* **Required task**
Write the next part of the passage on who decides the necessity of taking property by condemnation, starting after its last sentence.

* **Passage to read**
========
Neither can it be said that there is any fundamental right secured by the constitution of the United States to have the questions of compensation and necessity both passed upon by one and the same jury. In many states the question of necessity is never submitted to the jury which passes upon the question of compensation. It is either settled affirmatively by the legislature, or left to the judgment of the corporation invested with the right to take property by condemnation. The question of necessity is not one of a judicial character, but rather one for determination by the lawmaking branch of the government. Boom Co. v. Patterson, 98 U.S. 403, 406; U.S. v. Jones, 109 U.S. 513, 3 Sup. Ct. 346; Cherokee Nation v. Southern Kan. Ry. Co., supra.
========
* **Supplied data**

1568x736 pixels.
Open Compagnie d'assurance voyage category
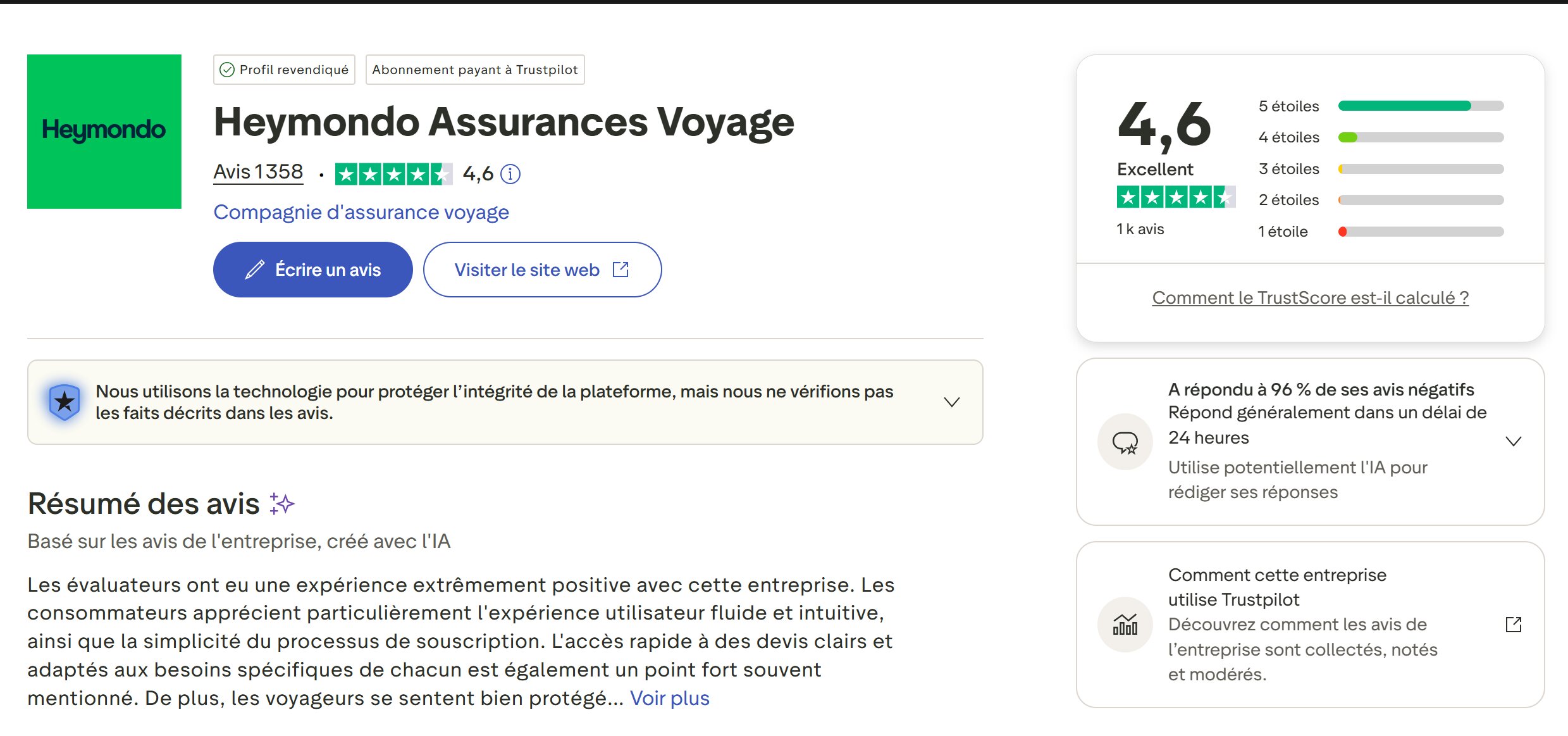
========
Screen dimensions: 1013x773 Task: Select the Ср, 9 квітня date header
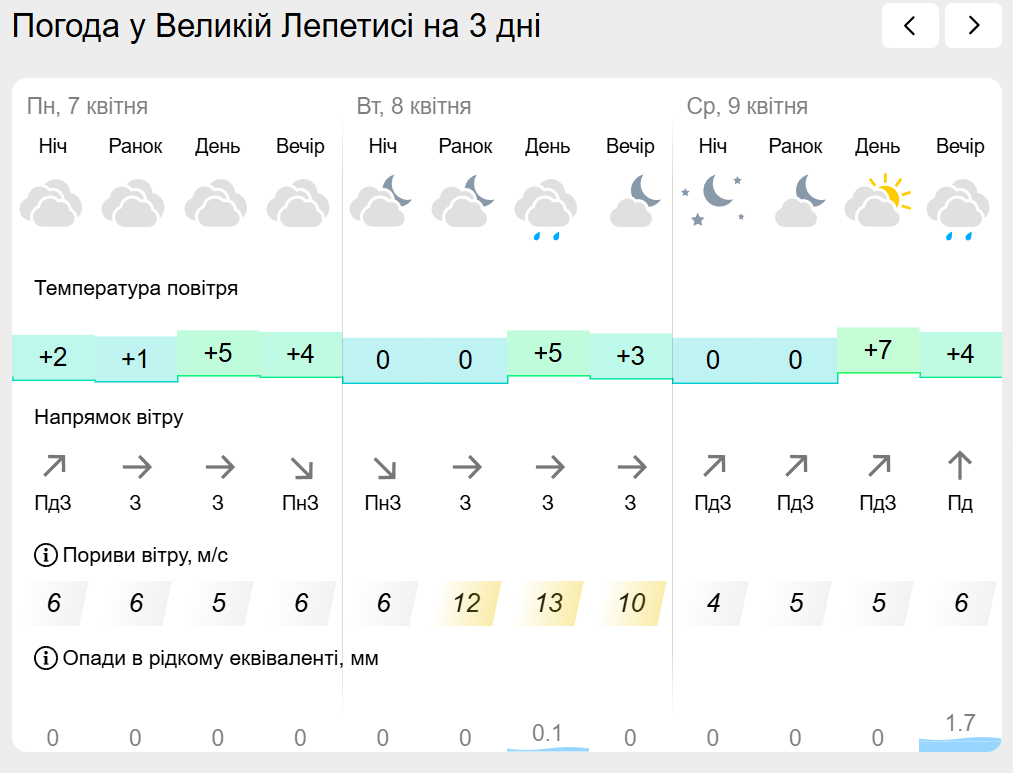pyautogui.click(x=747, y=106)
========
* **Output for this task**
Neither was there anything in the proceedings actually had before the last jury and in the circuit court which conflicts with any mandate of the federal constitution. Counsel say that the respondents were entitled to a trial by a jury of inquest, but were forced to trial before a common-law jury, presided over and controlled by the circuit judge. But the constitution of the United States does not forbid a trial of the question of the amount of compensation before an ordinary common-law jury, or require, on the other hand, that it must be before such a jury. It is within the power of the state to provide that the amount shall be determined in the first instance by commissioners, subject to an appeal to the courts for trial in the ordinary way; or it may provide that the question shall be settled by a sheriff's jury, as it was constituted at common law, without the presence of a trial judge. These are questions of procedure which do not enter into or form the basis of fundamental right. All that is essential is that in some appropriate way, before some properly constituted tribunal, inquiry shall be made as to the amount of compensation, and, when this has been provided, there is that due process f law which is required by the federal constitution. Bauman v. Ross, 167 U.S. 548, 593, 17 Sup. Ct. 966. These considerations dispose of all the objections embraced in the first three contentions of counsel, so far as those objections run to the validity of the proceedings actually had, providing those proceedings were warranted by the constitution and statutes of the state.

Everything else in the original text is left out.